In a possible embodiment of the present disclosure, subsequent to Step S205, the model training method further includes taking a third model and a fourth model as a discriminator for the updated first target model, and training the updated first target model in accordance with second face image sample data, so as to adjust the parameter of the first target model. The third model is obtained through training the first model in accordance with target lip image sample data, the fourth model is obtained through training the second model in accordance with the target lip image sample data, each of the target lip image sample data and the second face image sample data has a definition greater than a first predetermined threshold, and an offset angle of a face in each of the target lip image sample data and the second face image sample data relative to a predetermined direction is smaller than a second predetermined threshold.

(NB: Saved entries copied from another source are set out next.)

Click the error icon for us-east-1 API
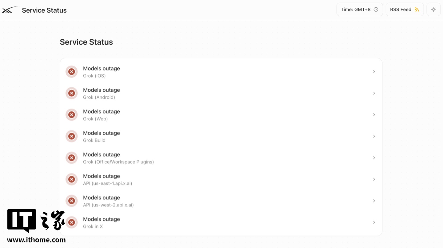 pyautogui.click(x=71, y=179)
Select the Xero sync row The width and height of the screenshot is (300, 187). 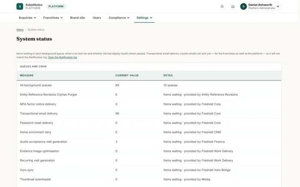(x=149, y=170)
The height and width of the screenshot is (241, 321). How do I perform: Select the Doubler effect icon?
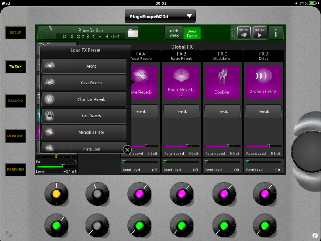coord(222,82)
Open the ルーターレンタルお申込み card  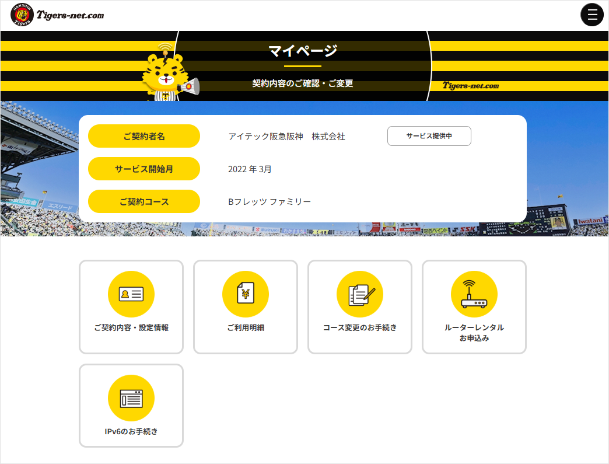point(474,306)
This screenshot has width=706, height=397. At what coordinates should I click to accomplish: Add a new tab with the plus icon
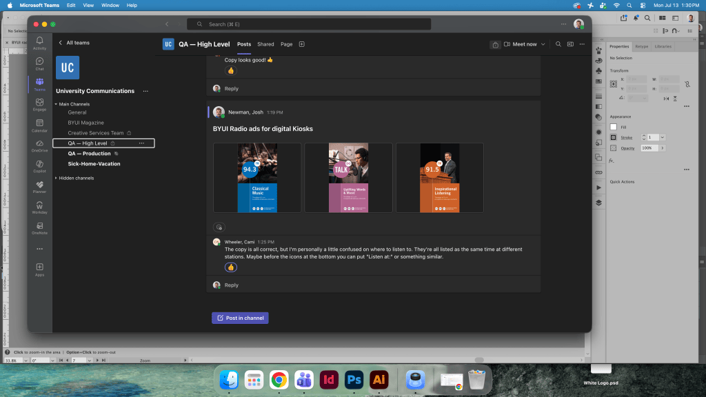302,44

In this embodiment of the present disclosure, the first model and the second model are trained in accordance with the high-definition front face data, the front face data and the side face data. The first model is expressed as syncnet-face-all, the second model is expressed as syncnet-mouth-all, and each of them has a strong generalization capability.
The third model is obtained through training the first model in accordance with the target lip image sample data, and it is expressed as syncnet-face-hd. The fourth model is obtained through training the second model in accordance with the target lip image sample data, and it is expressed as syncnet-mouth-hd. Each of them has high lip-speech synchronization discrimination accuracy, so it is able to accurately perform the lip-speech synchronization discrimination on the high-definition lip image data.

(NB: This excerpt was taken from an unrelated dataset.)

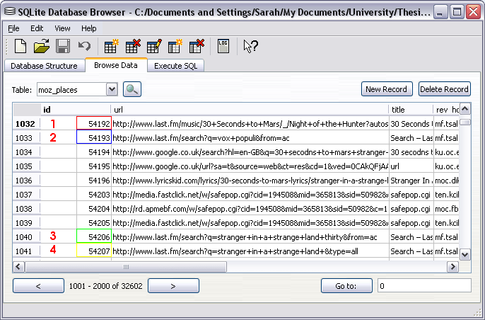Click the New Record button

pos(386,89)
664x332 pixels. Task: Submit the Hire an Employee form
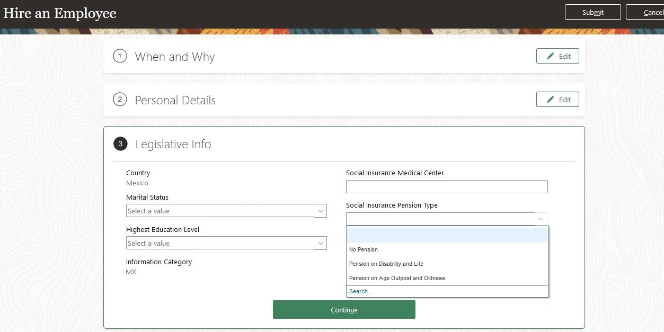coord(592,12)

In this embodiment of the present disclosure, based on the fact that the first target model has been successfully trained in accordance with the first model and the second model, the third model and the fourth model are taken as the discriminators of the updated first target model, and the updated first target model is trained in accordance with the second face image sample data, so as to adjust the parameter of the first target model. In other words, the first target model is trained continuously through replacing the first model with the third model and replacing the second model with the fourth model, so as to adjust the parameter of the first target model. In addition, the model parameters of the first target model are fine-tuned at a learning rate of 0.1. In this way, it is able to improve the training efficiency of the first target model, and obtain, through training, the first target model for driving the high-definition lip image while ensuring the lip-speech synchronization.
In a possible embodiment of the present disclosure, the target lip image sample data is obtained through: obtaining M pieces of second lip image sample data, M being a positive integer; calculating an offset angle of a face in each piece of second lip image sample data relative to the predetermined direction; selecting the second lip image sample data where the offset angle is smaller than the second predetermined threshold from the M pieces of second lip image sample data; and performing face definition enhancement on the second lip image sample data where the offset angle is smaller than the second predetermined threshold so as to obtain the target lip image sample data.

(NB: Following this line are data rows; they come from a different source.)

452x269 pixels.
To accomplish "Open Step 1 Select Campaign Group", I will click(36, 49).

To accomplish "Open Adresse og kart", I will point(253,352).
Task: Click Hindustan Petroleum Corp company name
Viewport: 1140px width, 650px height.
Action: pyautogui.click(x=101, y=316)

In this embodiment of the present disclosure, the M pieces of second lip image sample data are obtained, and the second lip image sample data includes high-definition front face data, front face data or side face data. An object in this embodiment of the present disclosure is to select the high-definition front face data from the M pieces of second lip image sample data, so as to provide a solution to the obtaining of the high-definition front face data.
To be specific, a large quantity of second lip image sample data is crawled from the network, and non-shielded face images and speech features are extracted through a face detection and alignment model. The non-shielded face images and the speech features are taken as the training samples for the model.
A face offset angle in the extracted face image is calculated through a face alignment algorithm PRNet, and then the front face data and the side face data are filtered through in accordance with the face offset angle. In the case of a front face scenario, the face image where the face offset angle is smaller than 30° is determined as the front face data. Usually, the front face data includes lip information and tooth information, while the side face data substantially merely includes the lip information.
Then, face ultra-definition enhancement is performed through a face enhancement model GPEN, so as to enable the enhanced face image to be clear. An image output scale is defined as 256, and the enhancement operation is merely performed on the front face data, so as to finally filter through the target lip image sample data from the M pieces of second lip image sample data. In this way, it is able to provide a solution to the obtaining of the high-definition front face data, and filter through the reliable model training data from the obtained image data on the premise that the quality of the image data is not specifically defined.

Third Embodiment

As shown in FIG. 3 , the present disclosure provides in this embodiments a virtual object lip driving device 300, which includes: a first obtaining module 301 configured to obtain a speech segment and target face image data about a virtual object; and a first operation module 302 configured to input the speech segment and the target face image data into a first target model to perform a first lip driving operation, so as to obtain first lip image data about the virtual object driven by the speech segment. The first target model is trained in accordance with a first model and a second model, the first model is a lip-speech synchronization discriminative model with respect to lip image data, and the second model is a lip-speech synchronization discriminative model with respect to a lip region in the lip image data.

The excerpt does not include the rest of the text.